## Выбранный фрагмент
══════════════════════════════

Мы говорим лишь о следующем: о множественностях, линиях, стратах и сегментациях, о линиях ускользания и интенсивностях, о машинных сборках и их разных типах, о телах без органов и их конструкции, об их селекции, о плане консистенции, о единицах измерения в каждом случае. Стратометры, делеометры, единства ТбО плотности, единства ТбО конвергенции не только формируют квалификацию письма, но и всегда определяют последнее как меру чего-то иного. Писание не имеет ничего общего с обозначиванием, скорее, писание имеет дело с межеванием, картографированием — даже грядущих местностей.

══════════════════════════════

## Исходный материал
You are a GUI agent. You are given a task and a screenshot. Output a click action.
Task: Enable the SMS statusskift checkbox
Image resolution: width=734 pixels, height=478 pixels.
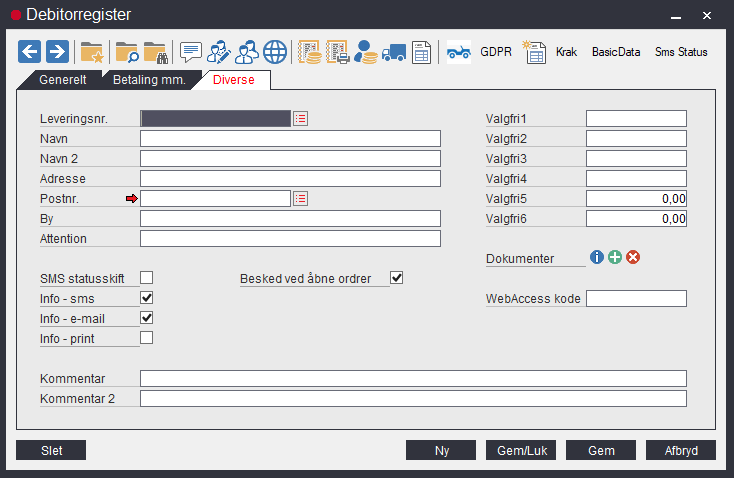point(147,277)
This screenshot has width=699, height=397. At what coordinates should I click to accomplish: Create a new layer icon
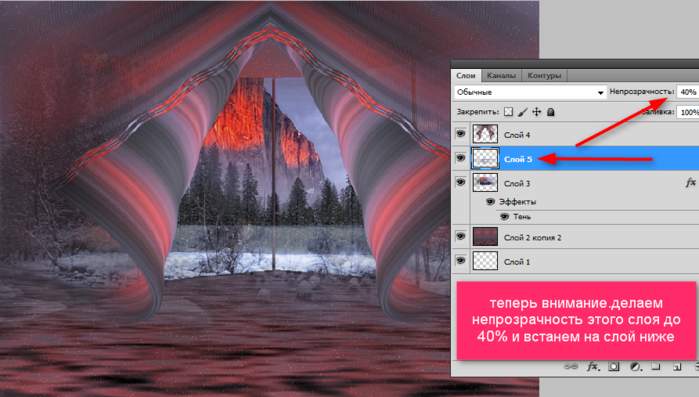(677, 367)
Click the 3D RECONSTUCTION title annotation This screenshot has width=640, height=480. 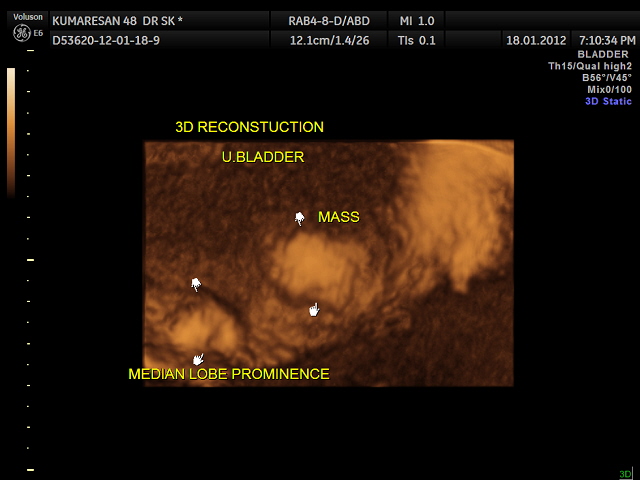(x=249, y=127)
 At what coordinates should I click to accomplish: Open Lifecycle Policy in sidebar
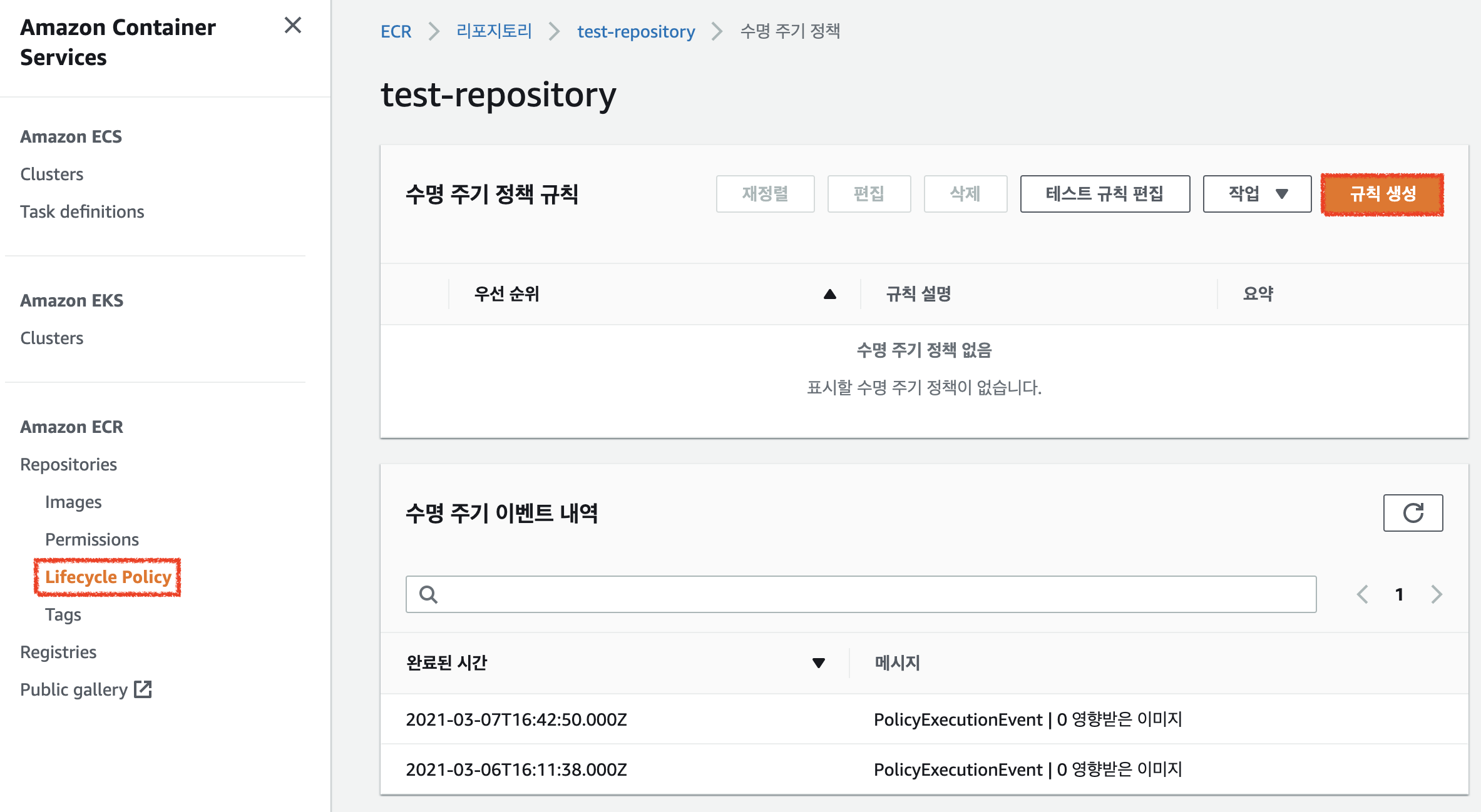108,577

══════════════════════════════

## Задача
С чем, согласно выбранному фрагменту, имеет дело писание? Исходный материал для этой работы не понадобится.

## Ответ
С межеванием и картографированием, даже грядущих местностей.